Before its first episode aired in January of 2003, Dave Chappelle signed a contract with Comedy Central to produce his comedy sketch series Chappelle's Show. He compared the meeting with Comedy Central executives to finalize the deal to incident at the age of 18 when he was duped in a game of three-card Monty. "What if they were all friends and I didn't know it?" After two spectacularly successful seasons of the show, Chappelle choose to walk away before the premiere of the third season in 2005. Because of Chappelle's decision to leave the show, Comedy Central weren't liable to pay him.

In a comedy special released on Instagram, Chappelle describes the language of his contract which granted Comedy Central the right to use his likeness "in perpetuity throughout the universe." Perhaps it's because the nature of this legalese is so sweeping that it sounds so ridiculous.
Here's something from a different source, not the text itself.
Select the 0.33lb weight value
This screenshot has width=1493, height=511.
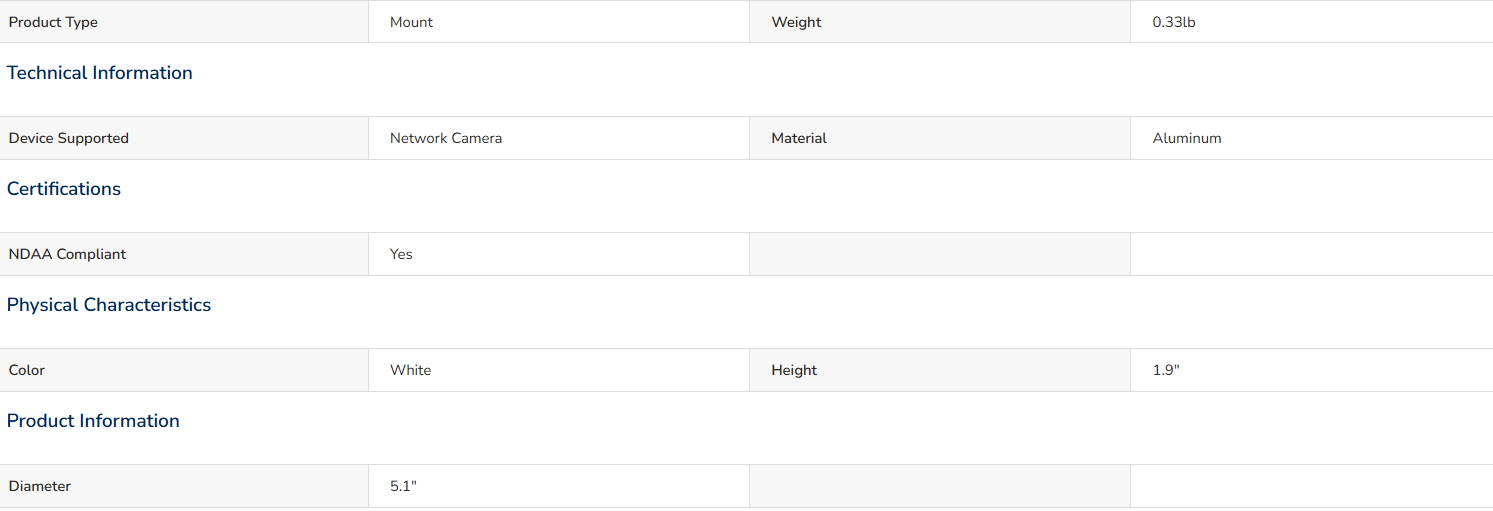[x=1174, y=22]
I doubt his story is even possible in this post-permission world. Imagine a Chappelle's Show hosted on Youtube. As Chappelle recognizes, such a framework would leave him at the mercy of us, his "real boss." Netflix stopped streaming Chappelle's Show at his request and now HBO Max has too. These actions fall short of rectifying the plunder; Viacom has the opportunity to give Chappelle back what is his. The alternative, which Chappelle delivers before tossing his mic on the floor, is that Dave Chappelle can do what any man would do when someone obstructs his livelihood: he can just take it.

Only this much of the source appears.